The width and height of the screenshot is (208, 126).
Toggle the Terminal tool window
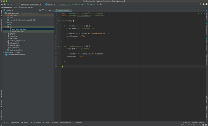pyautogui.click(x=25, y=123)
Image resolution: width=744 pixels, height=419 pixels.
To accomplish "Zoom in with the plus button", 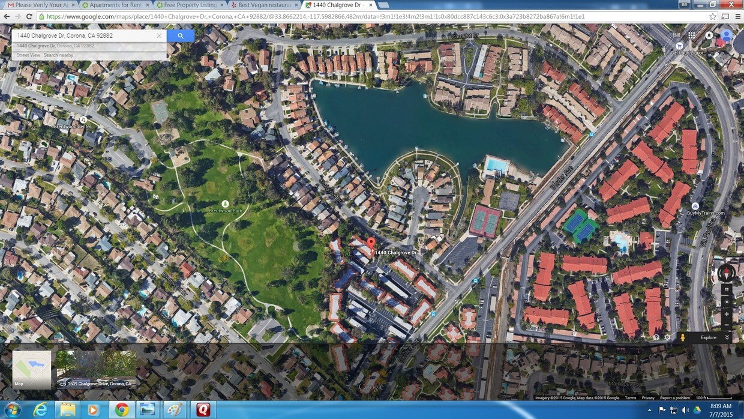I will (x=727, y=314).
...
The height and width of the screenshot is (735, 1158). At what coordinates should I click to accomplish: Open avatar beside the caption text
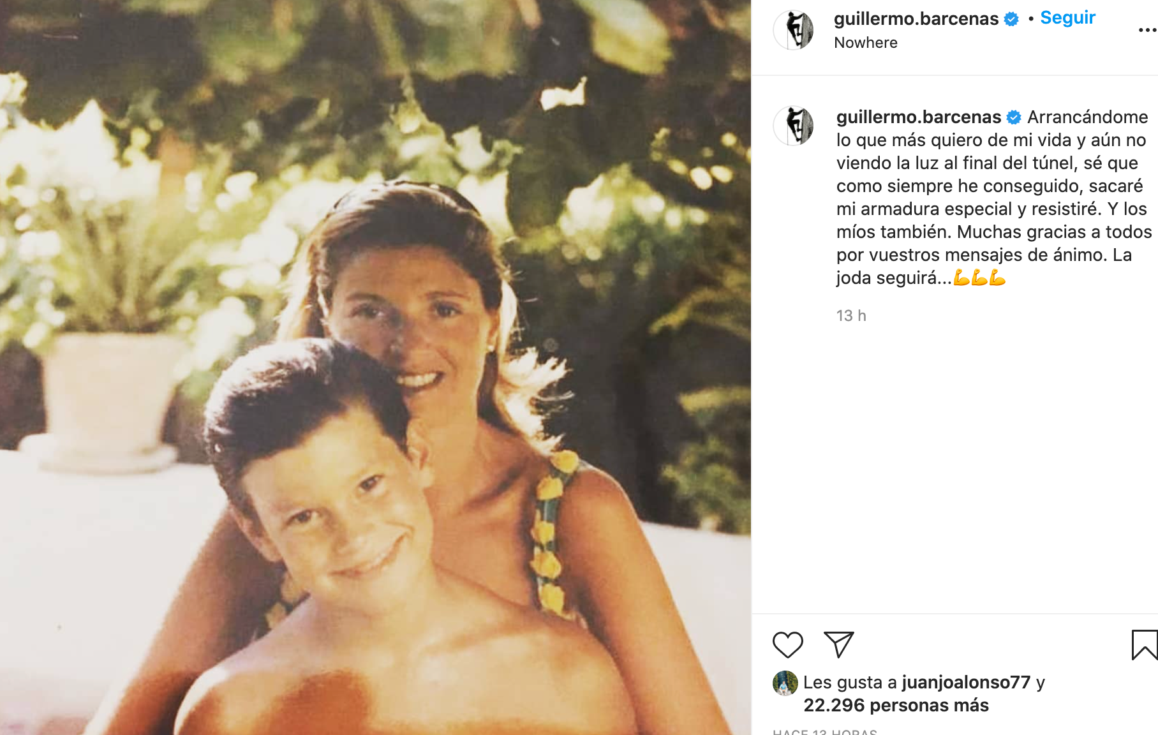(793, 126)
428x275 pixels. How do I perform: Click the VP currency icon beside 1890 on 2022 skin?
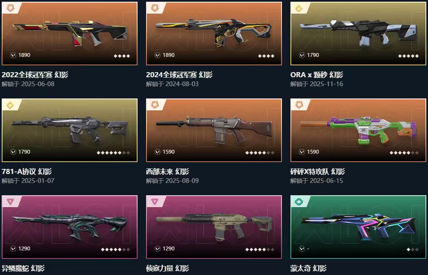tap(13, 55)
...
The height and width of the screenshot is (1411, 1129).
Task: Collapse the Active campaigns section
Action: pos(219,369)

**TASK DIRECTIONS**.
Format the stretch of records from the line that contains "428x275 pixels. How" through the line that contains "tap(13, 55)" as a Markdown table with the columns Row and Line, one numbered row per line. Skip blank lines and leave out the pictures.

**OUTPUT**.
| Row | Line |
|---|---|
| 1 | 428x275 pixels. How do I perform: Click the VP currency icon beside 1890 on 2022 skin? |
| 2 | tap(13, 55) |